The MDOC website shows that the state has the capacity to hold 58 people in the state’s five transitional housing locations, however, only one person housed at the Rankin County location was in any of them as of March 16. The other four transitional housing locations were empty.
Parole board members told the task force that they deny many offenders parole and send them back “to complete treatment and programming deemed necessary for successful reentry.”
“These nonviolent offenders must then return to the Board for second and subsequent hearings creating inefficiencies and delays,” the report said.
The task force’s recommendation includes getting an “achievable” “case plan for parole-eligible inmates upon entering prison. Only if an inmate’s victim requests a hearing or an inmate did not meet with case plan requirements or behavioral benchmarks would such a person appear before the parole board.
‘We Were Getting A lot of Complaints About the Caseworkers’
Mississippi Center for Re-entry Founder Cynetra Freeman and members of her team met with the Parole Board for dinner about 10 days before Norman’s confirmation hearing.
The organization shared pictures of the dinner on Twitter.
“We took the entire parole board to lunch and now we have the inside knowledge on how to advocate for successful parole for our clients. #secondchances,” the organization said in a tweet on Feb. 2.
Since October 2022, the organization has successfully advocated for the parole of about 50 inmates, Freeman told the Mississippi Free Press in an interview on Feb. 14. She touted a “100% success rate.”
The inmates contact the reentry organization through a newsletter it sends to MDOC facilities.
“And then a lot of their families, they follow us on Facebook, Twitter, and their families will reach out to us about helping them get their loved one parole or helping them create a parole packet,” Freeman explained.
She said she met with the parole board to ensure that the organization continues to have success as it prepares documents for those who are parole eligible.
“The parole board stated that if they don’t have an approved address in the system as well as their case plan done by their caseworker at the MDOC facility, that’s an automatic (set back) for a minimum of six months until they get that together,” she said on information she garnered form the dinner. “And we were getting a lot of complaints about the caseworkers who weren’t meeting with the people, they’re not doing the case plan.”
A case plan is a series of questions the case worker asks a potential parolee, including about their after-release plan to work or go to school, Freeman told the Mississippi Free Press. She said that hearing about caseworkers not preparing case plans for the inmates became a call to action for the organization to step into that gap.
“So it’s like, OK, that’s a burden on us because that’s another reason why individuals are not being paroled out,” Freeman said. “Obviously, the parole board is the one that’s getting blamed for it, but it’s really not on them, if that makes sense. So we understand they have their stipulations, but our whole goal is we’re trying to get families home, we’re trying to get families reunited, we’re trying to get people home.”

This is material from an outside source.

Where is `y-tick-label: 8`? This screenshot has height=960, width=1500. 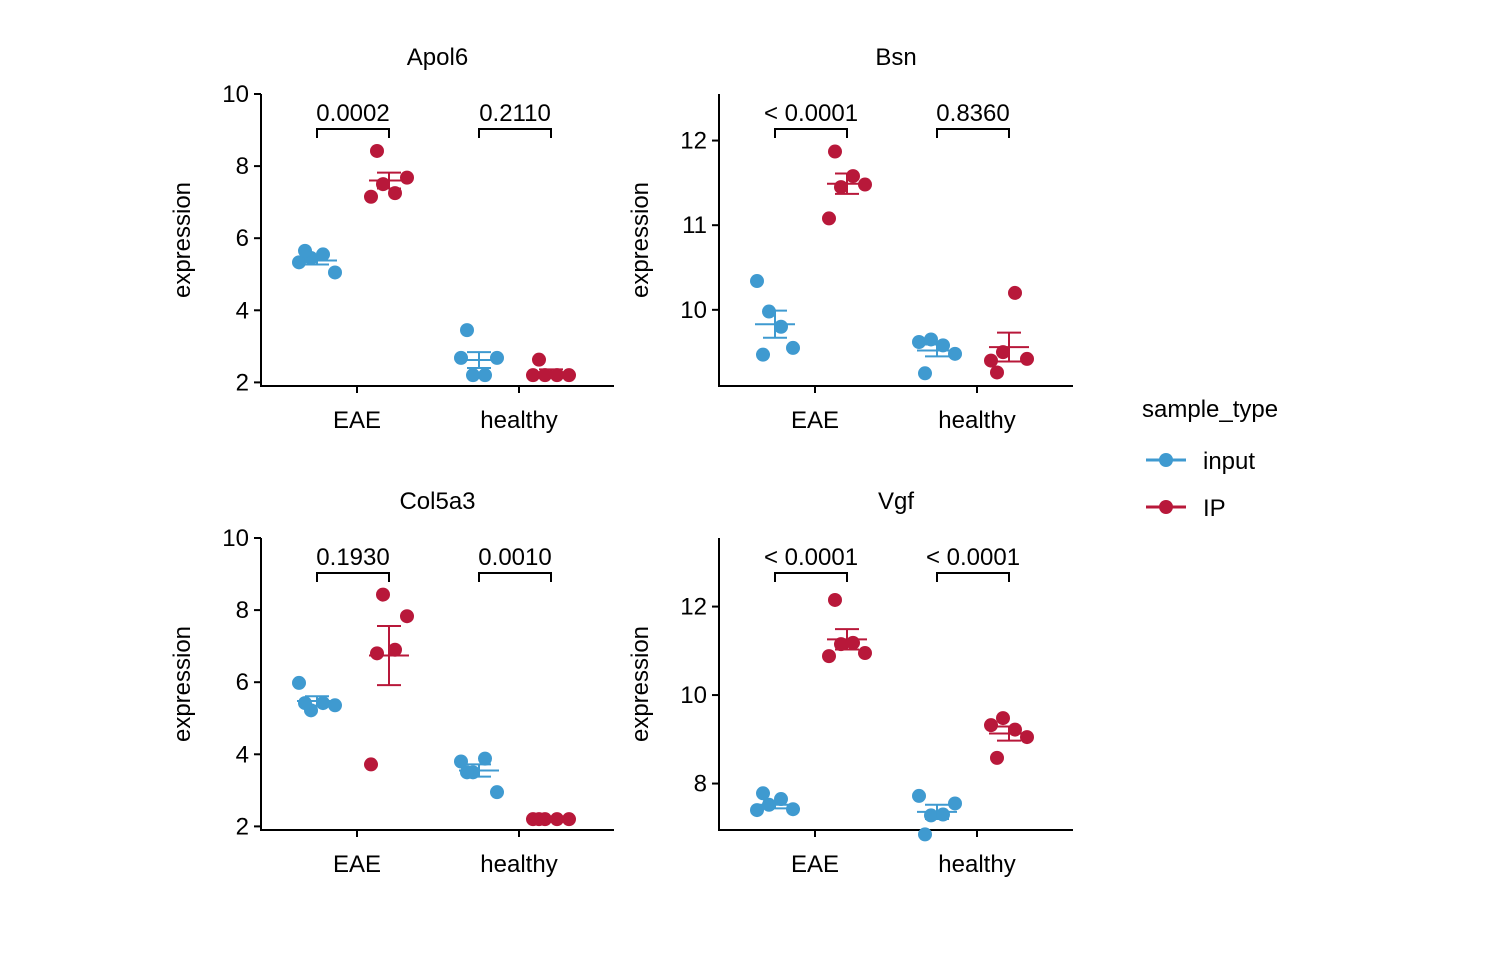
y-tick-label: 8 is located at coordinates (242, 166).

The Mississippi Department of Corrections’ website notes that an offender’s release “early to parole is within the complete discretion of the Mississippi State Parole Board.” The Mississippi Free Press asked the agency for comment last week but did not get a response.
Freeman said her organization’s members and the parole board members discussed parole denials based on sentence length during their Feb. 2 dinner.

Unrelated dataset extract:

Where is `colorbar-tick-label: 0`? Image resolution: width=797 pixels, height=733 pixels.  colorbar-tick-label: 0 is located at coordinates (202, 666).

“(If) they feel like the judge gave you X amount of years, but they feel like you haven’t served enough time, then they would deny that individual, and then they would push them back for however many years they feel will relate to the punishment for that crime. What are we doing about our numbers if we continue to do that and we continue to push people back and offer them a second chance?” she said. “We’re going to be filled to capacity. We’re not going to have any beds.”
— Mississippi Center for Re-Entry (@msreentry) February 2, 2023
World Population Review shows that Mississippi has the highest incarceration rate in the nation.

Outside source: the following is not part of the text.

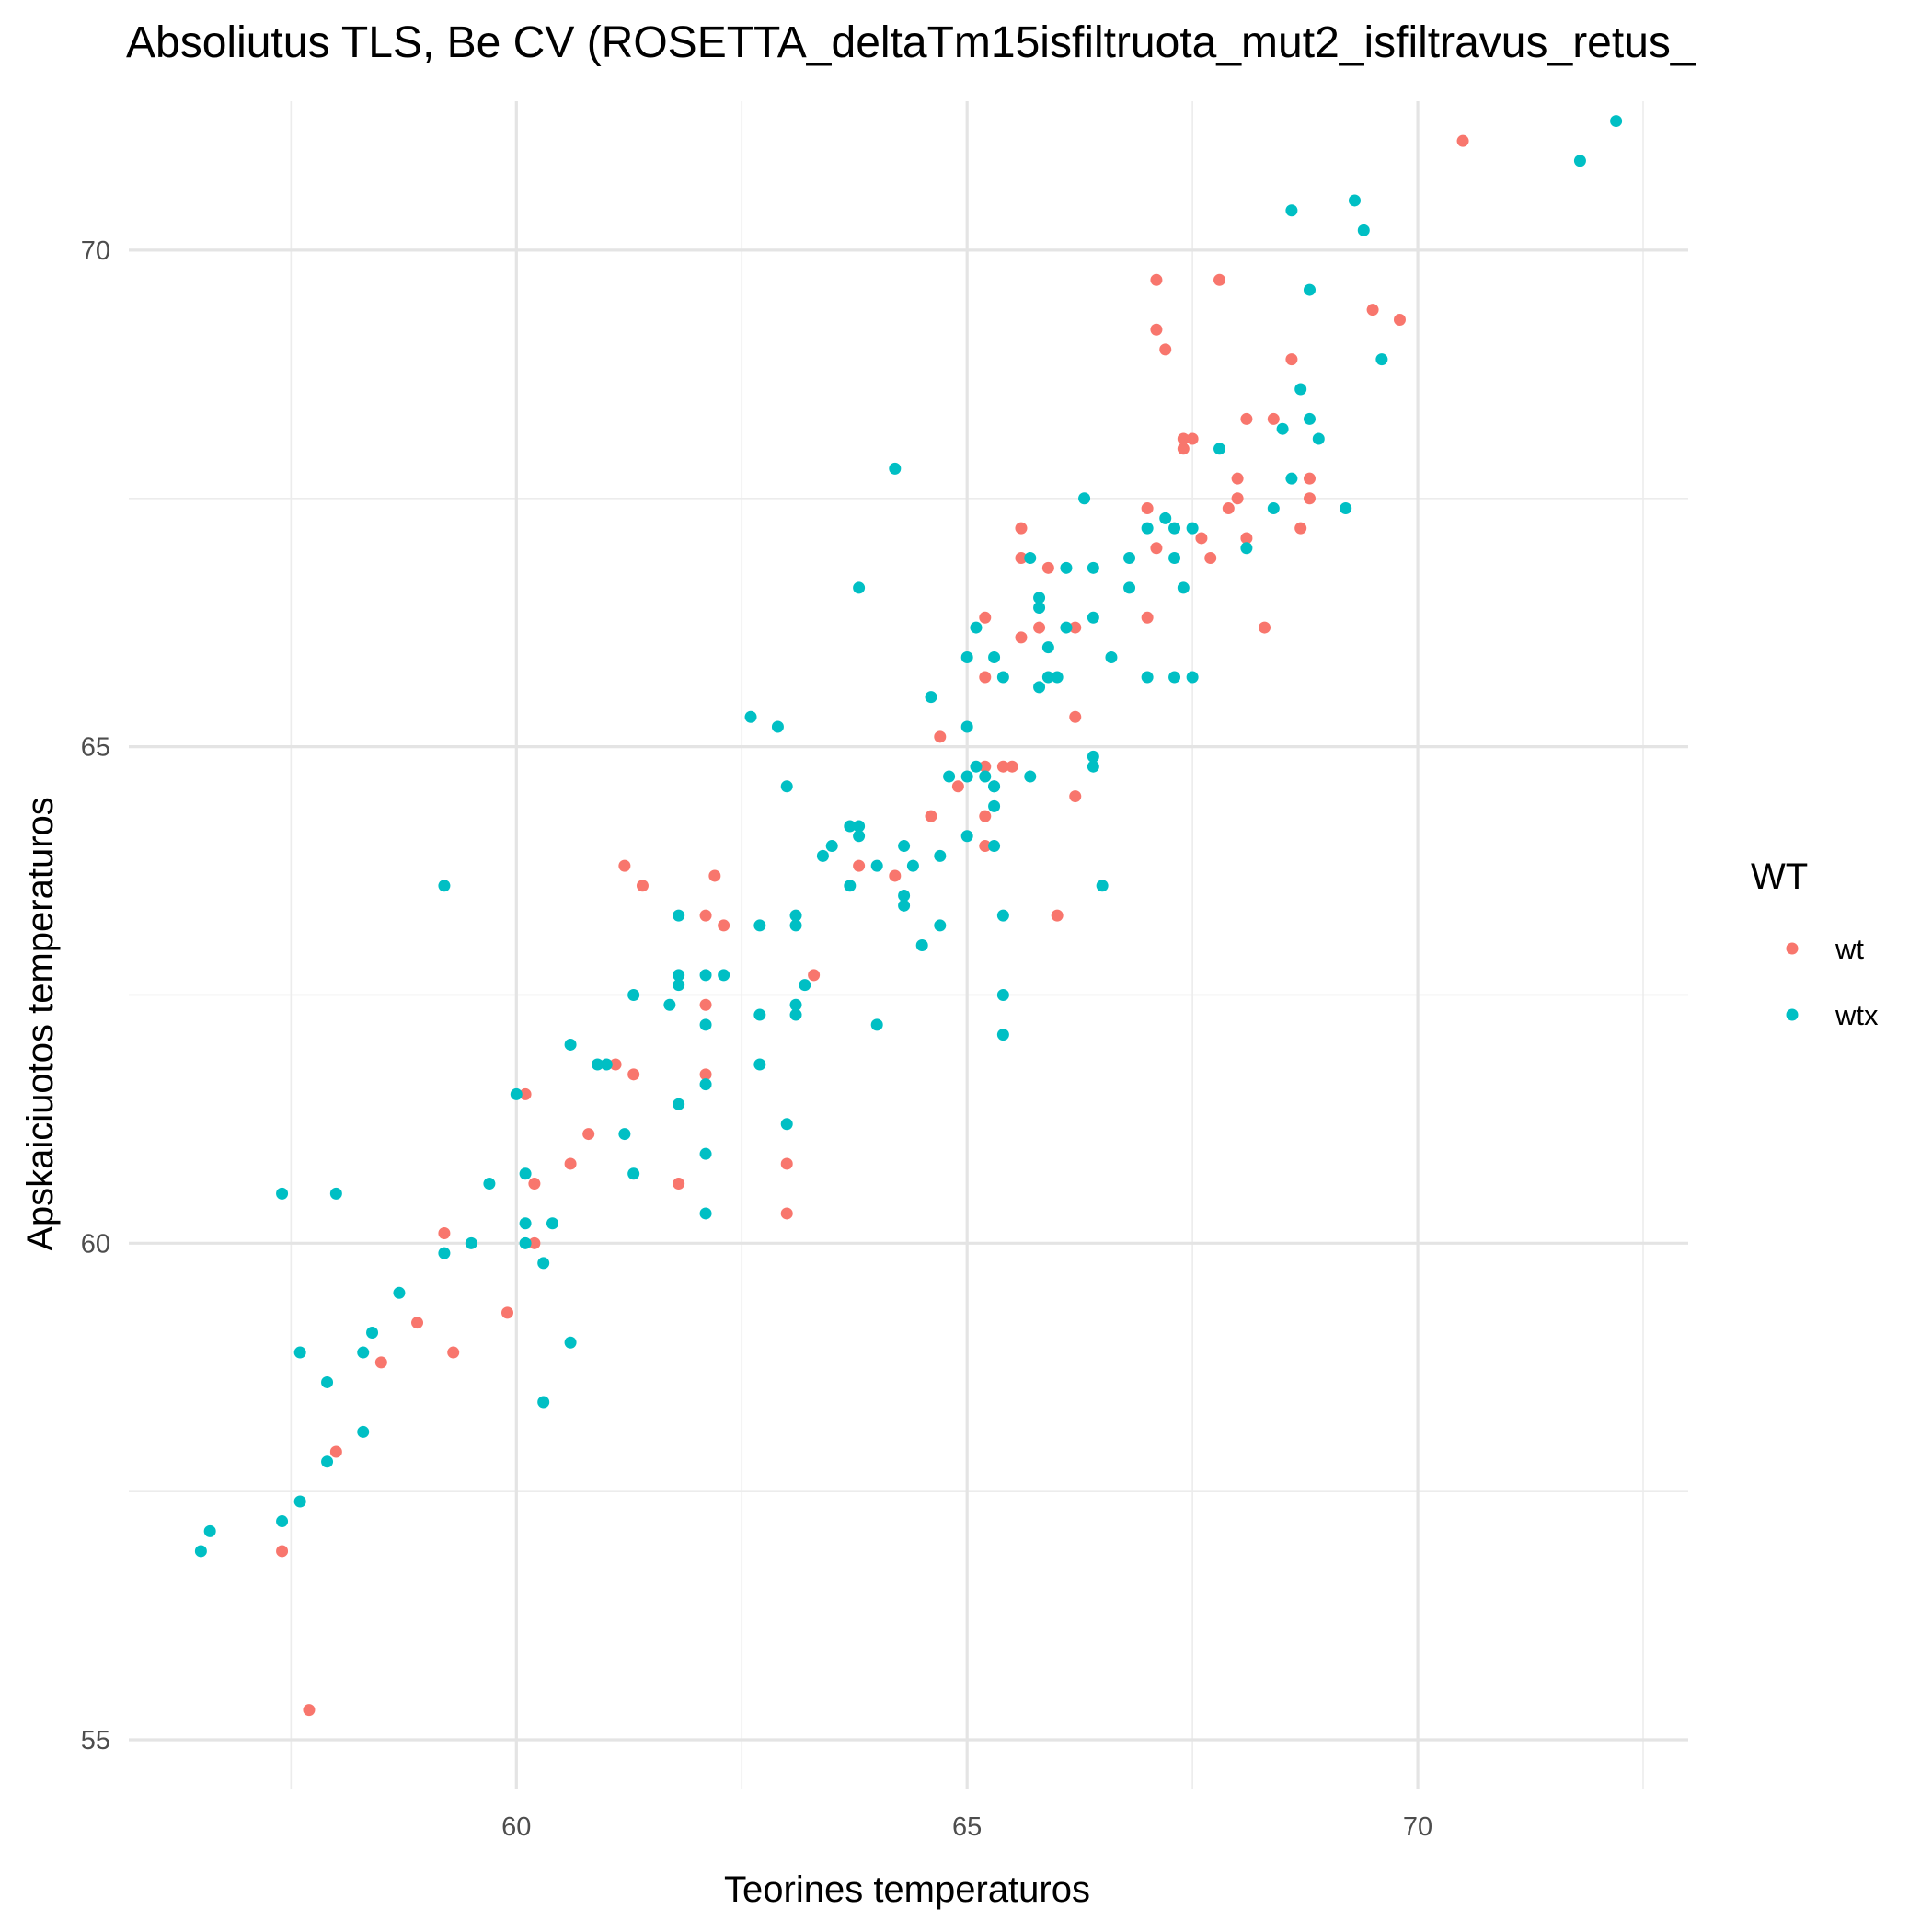  What do you see at coordinates (96, 1244) in the screenshot?
I see `y-tick-label: 60` at bounding box center [96, 1244].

“And what one of the parole board members was saying is that he’s harsher on a person who sold drugs because the drugs can land in the hands of one of his grandchildren,” Freeman said. “I don’t think that if someone has a three-year sentence and they come off of parole in, let’s say, three or six months, that you push them back for three years, basically doing day-for-day. I think everyone deserves a second chance.” (“Day-for-day” means the inmate stays in prison for the full sentence.)
The Mississippi parole board statute requires that, once the board denies an application for parole, it must review the case within three years.
‘Recidivism Rates Prove We Were Not Successful’
Multiple bills the Legislature passed into law in recent years, including H.B. 585 in 2014 and S.B. 2795 in 2021, already required case plan creation, the task force said in its report. A caseworker must create such plans within 90 days of an inmate’s admission.
The law says that the case plan must include programming and treatment requirements based on the results of a risk and needs assessment, any programming or treatment requirements contained in the sentencing order and general behavior requirements in accordance with the rules and policies of the department. The law also requires the caseworker to notify the inmate of their parole eligibility date within 90 days of admission.
“At the time a parole-eligible inmate receives the case plan, the department shall send the case plan to the Parole Board for approval,” the law says.
The task force report, however, said MDOC and the parole board did not adopt a process to fulfill those provisions of the law but “have indicated they are developing the process with planned implementation by April 2023.”
Sen. Sparks asked Norman about case plans on Feb. 13, 2023.
“Can you speak to two things? One is how you address your work electronic databases, but we’re told everyone’s given a case plan at the beginning that sets the expectations that the offender is supposed to meet. Do you have any knowledge of that? And then second, presumptive parole—(what is) your position as it relates to that issue?”
Presumptive parole is the concept the task force referred to when it said those who meet the requirement of the case plan do not have to appear before the parole board except under certain conditions.
“The case plan, that is something that the parole board is not currently active in or participating in,” Norman replied. “My understanding is that they receive those from MDOC, and the case plans go hand-in-hand with presumptive parole. Right now, we receive offenders that are stamped as presumptive parole. If I’m being open, I don’t think everybody completely understands how presumptive parole is … and how it works. I think that it would be great for us to have a true presumptive parole plan.”
“The issue that the parole board has is that, until we work out exactly what is presumptive parole and how offenders qualify for it, we can’t provide it because we consistently receive offenders stamped with presumptive parole that I don’t believe that anyone in this room would parole, and that’s why it’s just a process that we cannot currently depend on,” she added.
The parole grant rate in January was 60%, Norman told the Senate Corrections Committee. She explained that the new board approved fewer people than before because of recidivism fears.
“I will say that something that the Parole Board needs is parole-eligible people, and that is not necessarily that they’re eligible by law, but that they have done the things that they need to do to set them up for success,” she said.
“Now, I think that the previous parole board, maybe, I don’t want to guess at some of the things that they were doing, but the recidivism rates prove that we were not being successful in paroling people and them not returning to the Mississippi Department of Corrections, which should be the goal for our role and everyone at the Mississippi Department of Corrections.”